Guardian has also paid 92% of all its critical illness claims and 92% of its children’s critical illness claims.

Beyond the numbers

If those are some of the raw numbers, we’re also proud of other aspects of our claims record including the time we take to assess and pay a claim. We’re a signatory again in 2024 to the Protection Distributors Group Claims Charter, meeting the minimum standards required in terms of timescales. This year that’s of particular note, as the charter introduced criteria for the timeliness of assessment of claims forms and assessment of medical evidence once received, which has increased the bar to meet those requirements.

Separately, we believe that our beneficiary nomination offer, Payout Planner, has also expedited the claims process avoiding some of the snarl ups that can occur with the probate process. Indeed 68% of our policies now have this in place and the feature was used within 74% of our life claims in 2023. We’ve experienced first-hand how it helped us pay the money to the right person in claims where the couple were not married and there was no will. It also helped us avoid delays of 7 months on average, faced by those claims where the policy did not have beneficiary nomination or a trust in place.

The right support

Of course, the available support around and after claim is important too. We think that with more focus on this aspect of a protection provider’s service from regulators and advisers, claims support is changing in status from a nice-to-have to an important consideration when it comes to product selection.

It also helps us address considerations regarding vulnerability. We have a dedicated Claims Specialist for every claim and our claims support service, HALO allows us to offer the tailored support a claimant or their family needs. We work with a range of support partners to provide personal assistance to clients – including specialist neurological occupational therapy, legal, emotional, and personal nurse support. In some cases, our help might take the form of a small financial contribution if this is what the claimant needs most, for instance help with parking costs or childcare while we assess a claim.

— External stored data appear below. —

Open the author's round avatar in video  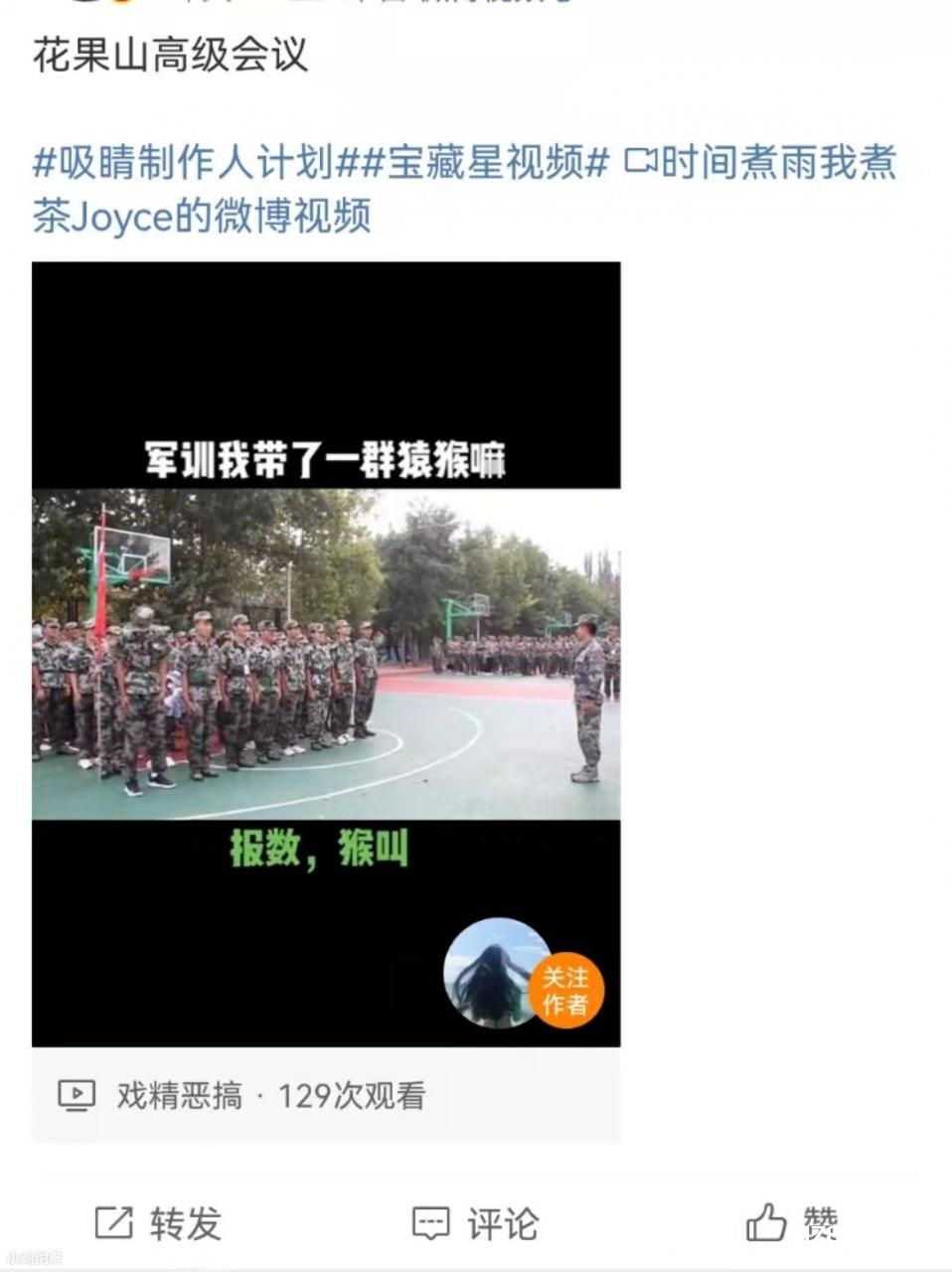click(x=495, y=973)
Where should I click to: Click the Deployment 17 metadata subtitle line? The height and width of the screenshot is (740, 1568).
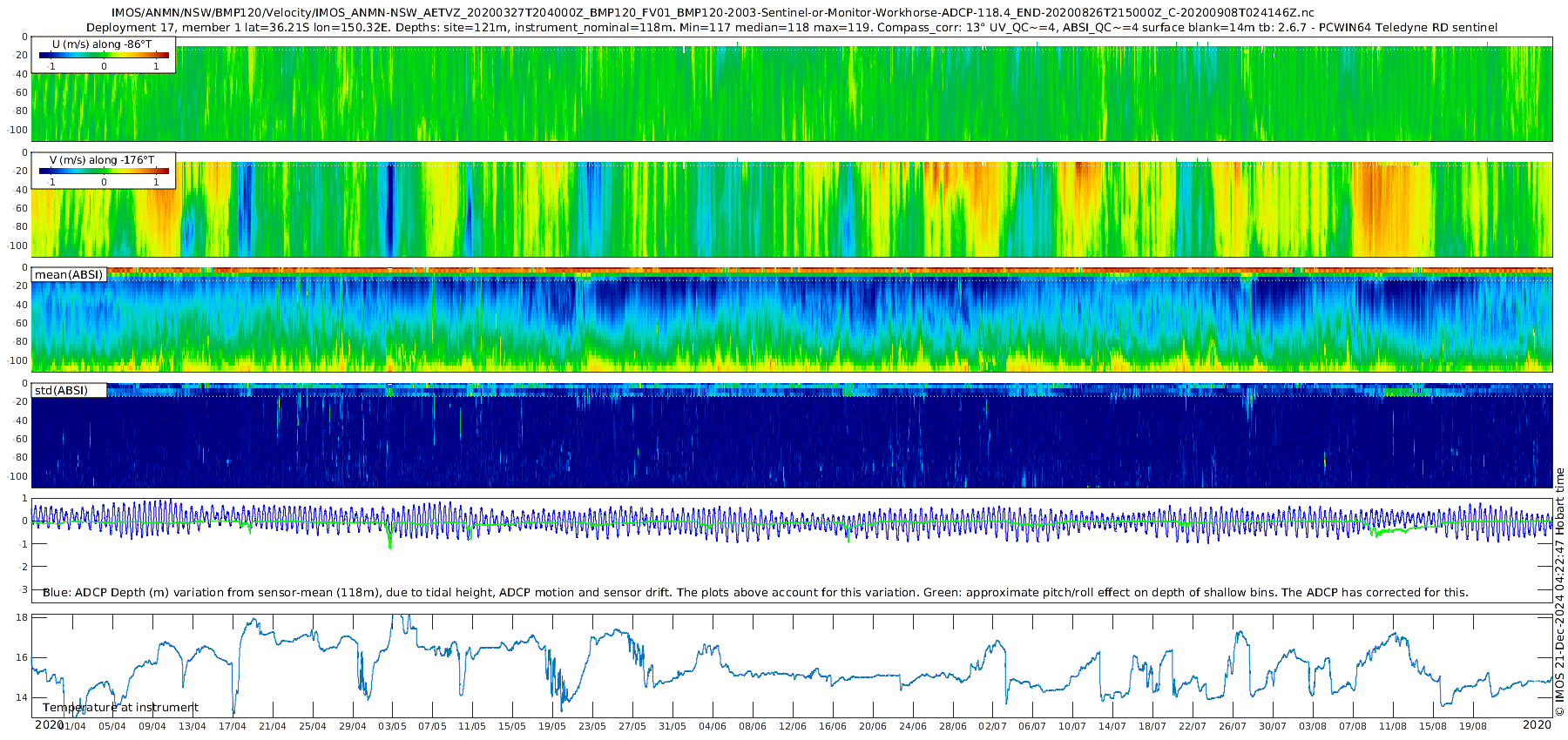pyautogui.click(x=791, y=28)
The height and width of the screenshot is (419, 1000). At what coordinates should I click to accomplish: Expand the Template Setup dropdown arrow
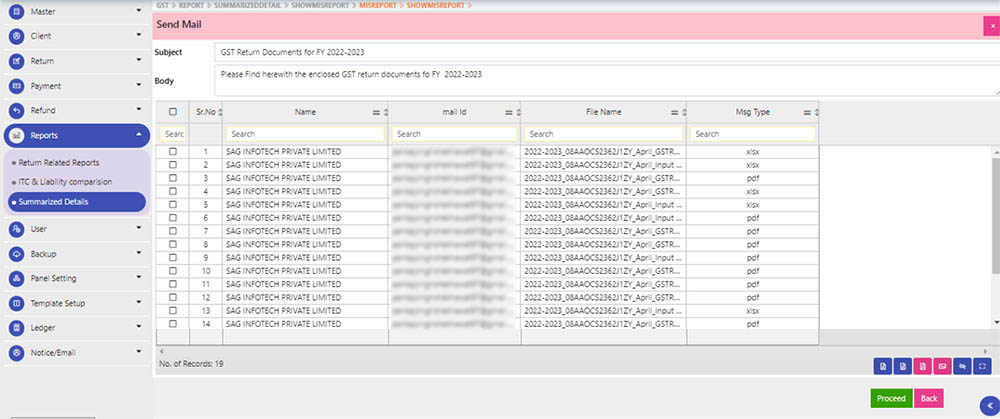(x=138, y=303)
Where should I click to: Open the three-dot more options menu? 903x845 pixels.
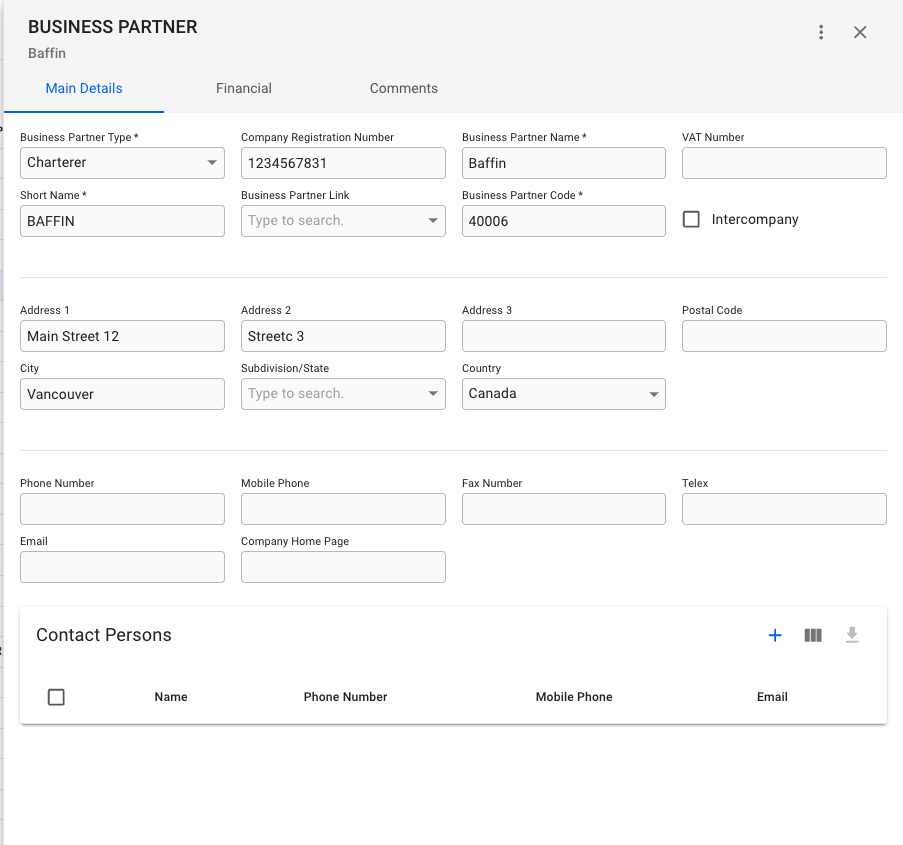pos(821,32)
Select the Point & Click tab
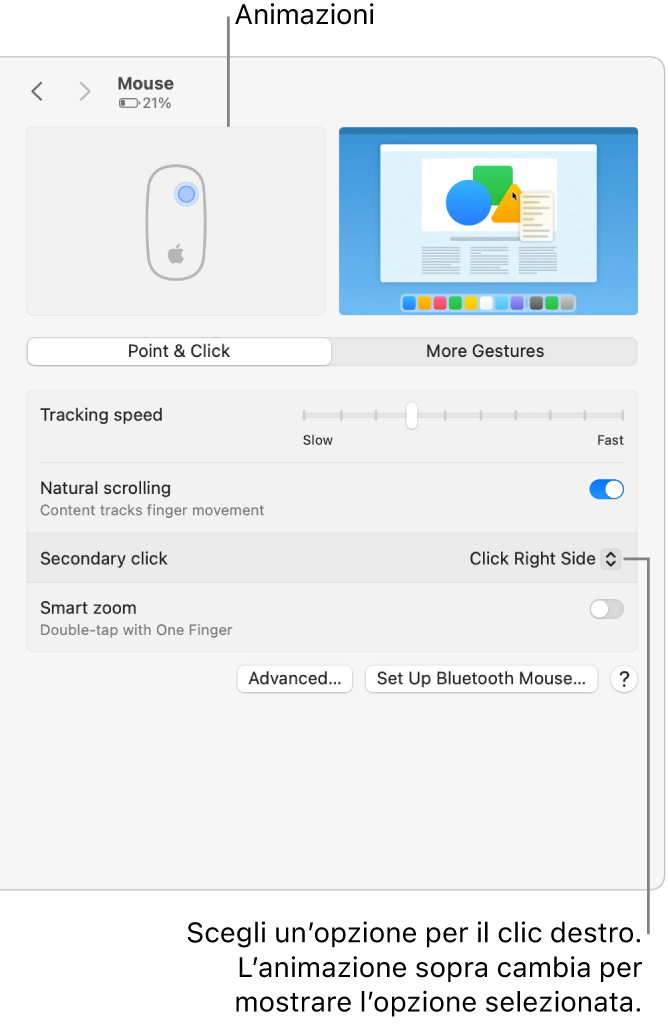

There is an important human aspect to this support. It’s not AI that will support somebody during a claim, but an actual person, although we recognise the role of AI in bringing about a multi-channel approach to providing support in a way that best meets the customer’s needs. Through HALO for example, someone with a breast cancer diagnosis can be supported by an experienced cancer nurse from RedArc, who can help with all manner of advice in dealing with the consequences of treatment such as hair loss, help direct them to other sources of advice from charities and employment advice, but also provide an independent source of reassurance.

It’s this focus on the person that we believe can help make sure we’re meeting the regulator’s concerns and advisers’ demands. In terms of claims, protection needs to do what it says on the tin and pay out at time of need. But both the support available when making a claim and the post-claim support is a vital component of the package as well. We think efficiency in terms of payment and the appropriate support when it is needed should go a long way to meeting the regulator’s concerns while benefiting clients as well.

Phil’s article was published in COVER on 1 July 2024


Source

Guardian 2023 claims report, all claims with a decision made from 1 January 2023 – 31 December 2023.